According to data from Halifax, house prices are currently experiencing the fastest decline in 12 years, while mortgage rates continue to steadily rise. Currently, house prices have fallen by 2.6% annually, equivalent to an average decrease of £7,500 in the UK. June marks the third consecutive month of price declines, indicating a gradual cooling of the property market. Prior to this, house prices in May saw a year-on-year drop of 3.4%, the largest decline since July 2009.
Kim Kinnaird from Halifax stated that the pressure brought by high interest rates is dampening demand in the market, as prospective buyers consider whether they can afford the high interest payments associated with the elevated rates. Meanwhile, it is difficult to predict the extent and duration of the house price downturn.

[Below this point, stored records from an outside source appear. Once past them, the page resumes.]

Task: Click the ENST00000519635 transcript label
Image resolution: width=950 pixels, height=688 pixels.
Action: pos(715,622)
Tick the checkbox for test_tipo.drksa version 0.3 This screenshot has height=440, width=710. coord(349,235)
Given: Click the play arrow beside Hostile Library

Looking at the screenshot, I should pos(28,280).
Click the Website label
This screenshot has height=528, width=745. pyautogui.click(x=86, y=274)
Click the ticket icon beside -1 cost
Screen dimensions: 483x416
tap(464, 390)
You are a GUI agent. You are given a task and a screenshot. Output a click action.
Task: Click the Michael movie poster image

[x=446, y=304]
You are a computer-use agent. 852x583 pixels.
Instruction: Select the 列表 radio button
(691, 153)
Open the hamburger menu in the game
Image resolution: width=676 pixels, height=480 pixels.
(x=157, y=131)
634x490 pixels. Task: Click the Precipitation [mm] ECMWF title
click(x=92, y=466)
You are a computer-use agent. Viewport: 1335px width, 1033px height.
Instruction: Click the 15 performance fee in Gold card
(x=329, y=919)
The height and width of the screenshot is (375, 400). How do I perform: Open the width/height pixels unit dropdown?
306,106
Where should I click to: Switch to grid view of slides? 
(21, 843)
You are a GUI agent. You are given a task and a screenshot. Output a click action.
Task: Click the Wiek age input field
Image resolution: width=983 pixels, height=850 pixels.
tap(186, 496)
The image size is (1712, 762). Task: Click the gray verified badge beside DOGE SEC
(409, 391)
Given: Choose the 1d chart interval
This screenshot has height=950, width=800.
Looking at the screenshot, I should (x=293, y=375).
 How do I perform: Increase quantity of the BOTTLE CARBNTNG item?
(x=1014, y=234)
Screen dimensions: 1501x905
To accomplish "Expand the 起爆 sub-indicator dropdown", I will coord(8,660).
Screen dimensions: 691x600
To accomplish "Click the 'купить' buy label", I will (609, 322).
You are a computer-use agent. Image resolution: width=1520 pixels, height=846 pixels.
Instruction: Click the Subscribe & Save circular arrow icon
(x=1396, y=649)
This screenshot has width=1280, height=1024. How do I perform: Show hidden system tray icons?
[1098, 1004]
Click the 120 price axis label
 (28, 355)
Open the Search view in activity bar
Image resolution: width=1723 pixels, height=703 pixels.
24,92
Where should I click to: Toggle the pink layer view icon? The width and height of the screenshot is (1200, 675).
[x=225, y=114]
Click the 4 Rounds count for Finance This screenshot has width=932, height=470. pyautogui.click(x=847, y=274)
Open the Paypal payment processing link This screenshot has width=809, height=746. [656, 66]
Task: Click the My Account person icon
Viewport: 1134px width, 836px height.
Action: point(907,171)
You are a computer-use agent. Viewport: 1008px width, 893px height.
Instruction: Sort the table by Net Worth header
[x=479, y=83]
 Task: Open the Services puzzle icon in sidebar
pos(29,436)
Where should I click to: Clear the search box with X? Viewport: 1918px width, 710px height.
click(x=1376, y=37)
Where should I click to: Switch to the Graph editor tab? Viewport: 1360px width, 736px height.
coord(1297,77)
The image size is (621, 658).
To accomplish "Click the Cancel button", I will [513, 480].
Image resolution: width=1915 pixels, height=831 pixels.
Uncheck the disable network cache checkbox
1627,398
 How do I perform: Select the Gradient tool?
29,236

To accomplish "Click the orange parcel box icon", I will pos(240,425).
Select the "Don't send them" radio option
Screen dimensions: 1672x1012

Last year, the market experienced high demand due to the temporary Stamp Duty cut, leading to an acute shortage of housing supply. House prices in the UK reached a relatively high level, with annual growth peaking at 12.5% in June. Therefore, this year’s price decline is particularly noticeable. Currently, the volume of mortgage applications remains relatively normal, with a significant proportion coming from first-time buyers.
However, the lender also noted that mortgage rates are expected to remain at higher levels for an extended period. Over the next year, UK households will face increased financial pressure, putting downward pressure on house prices. On the other hand, the increase in rates is intended to curb inflation. While energy and food prices may temporarily dampen consumer price inflation, core inflation (which excludes energy and food prices) is proving stubborn and difficult to reduce. In the short term, people will likely face the combined pain of both high prices and high interest rates.
Lenders have also been significantly impacted. With the rise in rates, many borrowers quickly took action and opted for fixed-rate mortgages, resulting in fewer borrowers on standard variable rates than anticipated. This has led to significant losses for lenders like banks, and a decline in their share prices.
Adam Smith, the founder of Alfa Mortgages, also expressed that people’s financial pressures will continue to push down house prices and have a significant impact on the market. However, he does not believe that the real estate industry will face a collapse, but rather undergo adjustments, eventually stabilising over the next year.